The town officers of that period reflect the nature of the town. In addition to the ever-important selectman and town clerk were the Hayward, the fence viewer, the leather sealer, the pound keeper, the chimney viewer, and the key keeper to name the most interesting ones.

The church was the hub of the town both geographically and spiritually, town meetings were held there.”


Fig 1. “Town Roads of Mansfield,” Department of Public Works. Photocopied from Mansfield Local History.

My 7x great-grandfather, Edmund Freeman was town selectmen of Mansfield 1751 and 1761. It was during this time that Mansfield joined other Connecticut and Massachusetts towns in the interest of land speculation. The book gave note of the town meeting  Aug 26, 1761 of the first meeting of the grantees of Norwich, Vermont held at the house of William Waterman, innkeeper of Mansfield. Meetings were held here until 1768. It also gave note of Edmund Freeman’s acquisition of the land in Hanover, New Hampshire.


“A charter to the area now Hanover, New Hampshire is granted to Edmund Freeman and 10 others by the name of “Freeman, and others.” It conveys 22,400 acres for which, on December 25 of each year, each settler is to pay to the Crown, if demanded, one ear of Indian corn.”


Hanover, New Hampshire and Norwich, Vermont were neighboring communities, separated by the Connecticut River.
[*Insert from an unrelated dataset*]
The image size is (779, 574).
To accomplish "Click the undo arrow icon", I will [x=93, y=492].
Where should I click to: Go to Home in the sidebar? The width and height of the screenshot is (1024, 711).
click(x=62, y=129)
Both communities were heavily settled by residents of Mansfield. In 1763, John Slafter of Mansfield made a journey to the area of Norwich, Vermont to examine the territory for settlement, where he was accompanied by Jacob Fenton and Ebenezer Smith. In 1767, the first settlers arrived in Norwich. John Slafter, with his bride Elizabeth Hovey, and a part from the area around Mansfield, go to Norwich, Vermont to settle. They travel through rough terrain to the Connecticut River thence by canoes, leaving Mansfield April 23 and arriving in Norwich May 10. Names of other Mansfield people who go to Norwich about this time are Johnson, Waterman, Fenton, Huntington Sargeant, and Hovey. In 1770, a group of Mansfield families removed to Lebanon, and Hanover, NH. Among them Jonathan Freeman and Edmund Freeman. This Edmund is probably the son of Edmund Freeman, the original acquirer of this land, because he died in 1766 in Mansfield. In 1776, John Slafter, who had gone to Norwich, Vermont in 1767 as an original settler, brings his family back to Mansfield, to escape the wartime dangers of the frontier settlement. This could be why some of the Freemans returned to Mansfield.
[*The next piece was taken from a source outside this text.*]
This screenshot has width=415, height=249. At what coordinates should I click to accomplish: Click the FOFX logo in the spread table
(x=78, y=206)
The war and frontier dangers probably raised the anxiety of Mansfield residents, but for the most part life continued peacefully in the rolling hills of Connecticut.  George Freeman was a notable resident of Mansfield. He was born 1789 on Spring Hill to Skiff and Mary (Aspinwall) Freeman. He was a painter and famous miniaturist, someone who paints mini-portraits of people. Here are some of his works.*


Fig 2. Self-Portrait of George Freeman, b. 1789


Fig 3. Portrait of his father, Skiff Freeman, painted 1838 when he was 83


Fig 4. Portrait of his uncle, Edmund Freeman, and his wife, Hannah Dimmock Freeman

* Fig 2 -4 are photocopied from Robert R. Freeman, Freeman Families of New England, Vol. 1, (Westminster, MD: Heritage Books Inc., 2005).